RTD reports are only an approximate indicator of distance due to measurement error from various sources. Calls may also drop in an RTD-only based mechanism because the cell shape (as defined by the area in which the central cell provides adequate signal quality) may not be circular. Furthermore, at its best RTD is a measure of the distance that radio signals travel but this only corresponds to geographic distance if there is a line-of-sight signal path. An RTD-only solution does not account for load variations.

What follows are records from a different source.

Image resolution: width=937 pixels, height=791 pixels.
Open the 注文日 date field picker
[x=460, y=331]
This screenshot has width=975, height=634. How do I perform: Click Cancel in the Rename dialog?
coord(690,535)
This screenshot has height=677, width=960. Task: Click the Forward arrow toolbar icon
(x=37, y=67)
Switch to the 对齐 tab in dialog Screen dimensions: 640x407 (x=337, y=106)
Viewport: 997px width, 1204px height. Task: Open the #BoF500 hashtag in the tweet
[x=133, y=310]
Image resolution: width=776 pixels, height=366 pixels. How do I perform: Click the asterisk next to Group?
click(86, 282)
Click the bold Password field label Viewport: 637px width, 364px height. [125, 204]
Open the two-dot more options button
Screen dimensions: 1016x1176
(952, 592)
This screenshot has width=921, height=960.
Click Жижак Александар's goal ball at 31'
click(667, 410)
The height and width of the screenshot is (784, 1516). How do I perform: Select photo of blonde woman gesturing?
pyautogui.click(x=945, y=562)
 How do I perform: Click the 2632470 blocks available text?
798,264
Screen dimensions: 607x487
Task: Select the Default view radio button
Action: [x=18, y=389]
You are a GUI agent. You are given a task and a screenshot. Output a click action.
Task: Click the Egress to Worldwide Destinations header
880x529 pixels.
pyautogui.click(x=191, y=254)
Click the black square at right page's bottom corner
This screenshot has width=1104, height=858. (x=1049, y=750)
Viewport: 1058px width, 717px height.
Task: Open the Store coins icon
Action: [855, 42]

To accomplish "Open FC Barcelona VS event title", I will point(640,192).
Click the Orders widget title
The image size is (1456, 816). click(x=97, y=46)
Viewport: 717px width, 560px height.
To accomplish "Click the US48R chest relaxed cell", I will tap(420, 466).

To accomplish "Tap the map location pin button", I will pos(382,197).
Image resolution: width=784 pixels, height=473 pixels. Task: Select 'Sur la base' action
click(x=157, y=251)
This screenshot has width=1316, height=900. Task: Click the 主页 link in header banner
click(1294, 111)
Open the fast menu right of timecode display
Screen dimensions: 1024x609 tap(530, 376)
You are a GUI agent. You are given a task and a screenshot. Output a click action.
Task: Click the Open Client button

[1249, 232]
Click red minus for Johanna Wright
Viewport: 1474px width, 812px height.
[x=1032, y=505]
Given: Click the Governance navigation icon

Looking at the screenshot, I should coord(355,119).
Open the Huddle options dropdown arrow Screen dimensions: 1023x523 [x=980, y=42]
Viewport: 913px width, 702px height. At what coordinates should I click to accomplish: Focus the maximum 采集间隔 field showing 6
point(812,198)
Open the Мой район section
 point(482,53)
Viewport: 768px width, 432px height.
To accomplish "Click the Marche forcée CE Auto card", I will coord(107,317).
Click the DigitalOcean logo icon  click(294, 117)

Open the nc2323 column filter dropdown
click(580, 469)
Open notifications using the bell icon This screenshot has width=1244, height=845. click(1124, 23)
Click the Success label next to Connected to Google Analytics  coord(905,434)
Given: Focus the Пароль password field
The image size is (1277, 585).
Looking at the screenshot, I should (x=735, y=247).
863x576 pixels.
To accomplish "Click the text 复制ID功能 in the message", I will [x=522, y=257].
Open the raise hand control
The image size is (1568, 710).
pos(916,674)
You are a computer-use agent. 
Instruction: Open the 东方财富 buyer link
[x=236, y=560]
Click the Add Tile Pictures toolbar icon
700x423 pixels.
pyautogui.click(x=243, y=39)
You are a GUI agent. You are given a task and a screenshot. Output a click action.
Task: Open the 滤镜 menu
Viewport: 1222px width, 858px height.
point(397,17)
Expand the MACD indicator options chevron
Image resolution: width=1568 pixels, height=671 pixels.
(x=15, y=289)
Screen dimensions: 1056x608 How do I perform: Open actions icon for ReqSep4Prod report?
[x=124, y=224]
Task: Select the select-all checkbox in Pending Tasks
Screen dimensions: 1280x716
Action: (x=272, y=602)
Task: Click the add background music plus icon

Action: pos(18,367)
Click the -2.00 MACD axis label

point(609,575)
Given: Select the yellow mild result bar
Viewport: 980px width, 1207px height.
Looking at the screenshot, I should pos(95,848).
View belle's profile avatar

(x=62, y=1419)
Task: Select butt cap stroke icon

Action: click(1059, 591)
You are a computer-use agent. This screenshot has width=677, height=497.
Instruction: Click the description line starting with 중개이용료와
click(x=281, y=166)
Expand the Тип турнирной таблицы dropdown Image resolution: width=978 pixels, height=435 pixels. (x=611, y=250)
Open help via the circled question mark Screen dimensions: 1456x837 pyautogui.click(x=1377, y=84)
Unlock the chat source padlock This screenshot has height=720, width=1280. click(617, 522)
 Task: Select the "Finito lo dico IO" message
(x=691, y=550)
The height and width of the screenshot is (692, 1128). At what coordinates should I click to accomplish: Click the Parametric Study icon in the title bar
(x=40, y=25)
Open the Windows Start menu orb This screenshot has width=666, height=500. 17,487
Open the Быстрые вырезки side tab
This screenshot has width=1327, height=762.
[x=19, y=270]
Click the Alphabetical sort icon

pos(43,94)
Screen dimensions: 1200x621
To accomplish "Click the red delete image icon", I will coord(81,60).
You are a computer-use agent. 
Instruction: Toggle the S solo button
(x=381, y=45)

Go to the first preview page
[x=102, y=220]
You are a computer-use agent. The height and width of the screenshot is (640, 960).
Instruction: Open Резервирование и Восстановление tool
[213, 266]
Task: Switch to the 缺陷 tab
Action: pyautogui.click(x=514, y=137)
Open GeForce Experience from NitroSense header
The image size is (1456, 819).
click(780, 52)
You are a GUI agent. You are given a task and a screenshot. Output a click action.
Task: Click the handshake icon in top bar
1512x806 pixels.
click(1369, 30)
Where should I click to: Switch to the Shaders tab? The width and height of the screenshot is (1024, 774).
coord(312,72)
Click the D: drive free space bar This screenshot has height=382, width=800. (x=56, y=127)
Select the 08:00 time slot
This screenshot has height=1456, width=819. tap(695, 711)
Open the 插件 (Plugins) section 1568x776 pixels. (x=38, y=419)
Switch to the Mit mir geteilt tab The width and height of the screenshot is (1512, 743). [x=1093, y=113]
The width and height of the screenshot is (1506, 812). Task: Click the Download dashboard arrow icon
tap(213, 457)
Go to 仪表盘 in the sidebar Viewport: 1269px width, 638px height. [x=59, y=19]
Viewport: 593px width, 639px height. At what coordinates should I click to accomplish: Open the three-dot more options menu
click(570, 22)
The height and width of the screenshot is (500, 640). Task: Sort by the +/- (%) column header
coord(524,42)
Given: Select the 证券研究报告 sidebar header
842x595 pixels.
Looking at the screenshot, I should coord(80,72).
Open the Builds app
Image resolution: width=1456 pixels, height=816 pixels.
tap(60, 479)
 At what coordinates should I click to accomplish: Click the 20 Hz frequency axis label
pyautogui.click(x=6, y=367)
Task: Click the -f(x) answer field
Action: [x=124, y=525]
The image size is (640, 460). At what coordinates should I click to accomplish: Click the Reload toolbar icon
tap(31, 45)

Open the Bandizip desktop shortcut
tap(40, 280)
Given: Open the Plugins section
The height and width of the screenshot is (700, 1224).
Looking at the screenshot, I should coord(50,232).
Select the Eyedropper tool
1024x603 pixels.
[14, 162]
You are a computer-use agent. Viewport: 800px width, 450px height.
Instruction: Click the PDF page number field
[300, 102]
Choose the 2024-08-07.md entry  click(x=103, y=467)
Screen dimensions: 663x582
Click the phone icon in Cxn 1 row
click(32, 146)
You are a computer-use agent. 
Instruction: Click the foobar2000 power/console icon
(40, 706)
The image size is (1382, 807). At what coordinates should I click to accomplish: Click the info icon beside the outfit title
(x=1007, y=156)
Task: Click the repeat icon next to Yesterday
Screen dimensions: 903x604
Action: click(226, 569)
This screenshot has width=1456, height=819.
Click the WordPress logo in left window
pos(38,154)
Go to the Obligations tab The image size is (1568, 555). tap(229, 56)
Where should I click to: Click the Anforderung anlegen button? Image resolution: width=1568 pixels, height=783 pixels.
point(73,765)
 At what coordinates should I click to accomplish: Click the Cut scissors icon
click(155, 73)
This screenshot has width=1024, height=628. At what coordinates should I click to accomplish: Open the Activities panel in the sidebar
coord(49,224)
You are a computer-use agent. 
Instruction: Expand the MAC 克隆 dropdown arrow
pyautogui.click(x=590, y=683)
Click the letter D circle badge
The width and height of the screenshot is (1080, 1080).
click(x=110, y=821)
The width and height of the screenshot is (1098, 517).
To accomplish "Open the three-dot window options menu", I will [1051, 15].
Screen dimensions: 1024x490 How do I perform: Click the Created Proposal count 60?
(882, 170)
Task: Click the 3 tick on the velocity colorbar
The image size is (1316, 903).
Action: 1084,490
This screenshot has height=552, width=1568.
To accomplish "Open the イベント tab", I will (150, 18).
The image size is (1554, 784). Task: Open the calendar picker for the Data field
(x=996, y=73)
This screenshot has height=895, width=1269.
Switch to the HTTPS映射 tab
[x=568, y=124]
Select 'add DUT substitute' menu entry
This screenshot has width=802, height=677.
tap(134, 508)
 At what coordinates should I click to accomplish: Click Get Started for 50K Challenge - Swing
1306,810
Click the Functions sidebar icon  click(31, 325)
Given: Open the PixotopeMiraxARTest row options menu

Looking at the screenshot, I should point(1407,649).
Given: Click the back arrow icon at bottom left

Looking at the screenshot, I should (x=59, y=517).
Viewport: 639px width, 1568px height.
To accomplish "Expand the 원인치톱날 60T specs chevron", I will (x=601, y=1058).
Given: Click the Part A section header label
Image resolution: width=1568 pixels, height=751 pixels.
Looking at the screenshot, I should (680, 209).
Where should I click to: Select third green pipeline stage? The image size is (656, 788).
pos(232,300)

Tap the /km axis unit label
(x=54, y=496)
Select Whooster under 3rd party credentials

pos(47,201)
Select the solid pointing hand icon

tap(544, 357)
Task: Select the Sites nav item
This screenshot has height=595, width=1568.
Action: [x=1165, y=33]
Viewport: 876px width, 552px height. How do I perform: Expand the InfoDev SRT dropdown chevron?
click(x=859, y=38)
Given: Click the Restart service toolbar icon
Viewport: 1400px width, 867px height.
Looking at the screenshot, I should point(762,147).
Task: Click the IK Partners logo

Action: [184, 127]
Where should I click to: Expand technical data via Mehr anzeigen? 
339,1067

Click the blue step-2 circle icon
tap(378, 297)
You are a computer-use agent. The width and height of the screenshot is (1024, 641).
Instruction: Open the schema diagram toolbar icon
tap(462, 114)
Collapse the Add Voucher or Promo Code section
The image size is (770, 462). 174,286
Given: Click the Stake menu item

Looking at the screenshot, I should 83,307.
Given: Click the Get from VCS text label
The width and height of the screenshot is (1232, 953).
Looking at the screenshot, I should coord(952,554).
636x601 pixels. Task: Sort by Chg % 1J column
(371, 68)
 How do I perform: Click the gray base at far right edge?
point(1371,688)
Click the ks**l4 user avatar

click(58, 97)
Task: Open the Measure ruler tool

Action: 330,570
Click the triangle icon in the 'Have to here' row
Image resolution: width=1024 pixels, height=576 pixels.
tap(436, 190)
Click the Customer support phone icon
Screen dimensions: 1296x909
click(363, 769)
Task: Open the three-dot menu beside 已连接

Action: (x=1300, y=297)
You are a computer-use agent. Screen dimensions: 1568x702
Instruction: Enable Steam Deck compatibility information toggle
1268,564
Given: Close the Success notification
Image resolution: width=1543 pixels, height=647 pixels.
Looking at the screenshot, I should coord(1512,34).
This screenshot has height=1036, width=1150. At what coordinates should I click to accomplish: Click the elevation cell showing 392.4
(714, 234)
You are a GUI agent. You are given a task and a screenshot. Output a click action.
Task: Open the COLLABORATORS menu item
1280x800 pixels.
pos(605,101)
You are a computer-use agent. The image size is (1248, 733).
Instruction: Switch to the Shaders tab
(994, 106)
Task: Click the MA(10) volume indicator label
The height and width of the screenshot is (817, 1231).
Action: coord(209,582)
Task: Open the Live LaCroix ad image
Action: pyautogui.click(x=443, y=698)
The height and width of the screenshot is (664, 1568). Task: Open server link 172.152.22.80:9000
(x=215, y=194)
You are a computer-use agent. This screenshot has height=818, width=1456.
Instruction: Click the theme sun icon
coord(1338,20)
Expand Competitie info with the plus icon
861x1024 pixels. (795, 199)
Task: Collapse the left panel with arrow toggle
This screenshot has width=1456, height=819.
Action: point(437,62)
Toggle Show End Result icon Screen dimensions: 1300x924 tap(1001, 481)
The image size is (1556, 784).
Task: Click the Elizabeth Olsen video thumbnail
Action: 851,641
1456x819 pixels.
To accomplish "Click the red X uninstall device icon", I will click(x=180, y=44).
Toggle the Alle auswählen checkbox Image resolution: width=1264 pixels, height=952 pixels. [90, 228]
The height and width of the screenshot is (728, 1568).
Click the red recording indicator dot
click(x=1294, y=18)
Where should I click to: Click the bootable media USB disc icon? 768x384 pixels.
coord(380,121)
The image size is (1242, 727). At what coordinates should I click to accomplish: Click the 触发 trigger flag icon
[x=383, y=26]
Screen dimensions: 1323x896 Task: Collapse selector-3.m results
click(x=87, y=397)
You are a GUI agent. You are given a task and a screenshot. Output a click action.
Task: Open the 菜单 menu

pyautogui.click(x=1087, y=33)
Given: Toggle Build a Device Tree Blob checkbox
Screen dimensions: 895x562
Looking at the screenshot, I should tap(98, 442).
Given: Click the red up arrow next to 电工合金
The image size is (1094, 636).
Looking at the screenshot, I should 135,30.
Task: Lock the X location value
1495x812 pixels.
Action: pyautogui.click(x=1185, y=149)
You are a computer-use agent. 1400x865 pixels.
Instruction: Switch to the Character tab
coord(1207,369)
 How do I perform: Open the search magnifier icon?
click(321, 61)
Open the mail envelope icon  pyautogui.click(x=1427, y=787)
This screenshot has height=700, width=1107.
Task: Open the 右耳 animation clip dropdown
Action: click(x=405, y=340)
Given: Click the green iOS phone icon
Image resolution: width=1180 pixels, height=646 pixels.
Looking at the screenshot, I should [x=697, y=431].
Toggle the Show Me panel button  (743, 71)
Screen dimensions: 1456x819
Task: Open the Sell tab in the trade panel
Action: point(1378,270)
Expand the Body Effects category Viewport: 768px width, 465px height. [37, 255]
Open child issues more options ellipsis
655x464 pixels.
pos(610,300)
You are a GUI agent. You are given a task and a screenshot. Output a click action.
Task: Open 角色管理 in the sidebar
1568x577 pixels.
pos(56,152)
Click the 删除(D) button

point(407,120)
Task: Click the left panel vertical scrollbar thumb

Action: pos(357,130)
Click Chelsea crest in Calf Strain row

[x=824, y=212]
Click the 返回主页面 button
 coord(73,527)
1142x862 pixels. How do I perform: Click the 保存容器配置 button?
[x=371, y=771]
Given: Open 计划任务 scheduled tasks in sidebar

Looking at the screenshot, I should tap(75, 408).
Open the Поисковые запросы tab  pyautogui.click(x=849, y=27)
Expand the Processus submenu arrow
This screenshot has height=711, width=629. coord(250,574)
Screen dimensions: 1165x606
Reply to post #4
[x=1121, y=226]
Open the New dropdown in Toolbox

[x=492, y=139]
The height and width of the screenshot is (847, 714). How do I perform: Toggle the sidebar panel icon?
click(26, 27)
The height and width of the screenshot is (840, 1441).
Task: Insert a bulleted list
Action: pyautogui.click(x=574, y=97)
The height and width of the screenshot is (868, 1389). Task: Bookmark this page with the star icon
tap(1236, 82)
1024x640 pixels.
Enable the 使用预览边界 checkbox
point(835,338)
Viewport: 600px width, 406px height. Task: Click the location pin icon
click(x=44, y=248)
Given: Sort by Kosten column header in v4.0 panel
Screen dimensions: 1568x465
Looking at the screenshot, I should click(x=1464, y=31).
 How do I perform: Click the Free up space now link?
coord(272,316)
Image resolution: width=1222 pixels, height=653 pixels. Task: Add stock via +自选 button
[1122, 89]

Another method used for isolated overlay carriers requires a deployment of a cluster of pilot beacons in neighboring cells. However, this requires additional hardware and is costly. Furthermore, this method may be intolerant to load variations. Neighbor cell pilot beacons involve transmitting from the neighbor cells a constant power-level on an overlay frequency. With such a construction, a mobile terminal on the central overlay can measure the signal strength of its own carrier in comparison to that of the neighboring cells. The ratio of signal strengths can be used as a trigger for hard hand-off. In addition, the measured pilot strength can assist the mobile terminal selecting a hard hand-off target as it leaves the overlay cell.
Single carrier systems will generally be able to perform soft hand-off. Multi-carrier systems generally have one or more carriers on which soft hand-off is always available, the so-called underlay carriers, and one or more carriers (the so-called overlay carriers) that may require hard hand-off in some instances, for example at the edge of a cluster of cells serviced by the overlay carrier.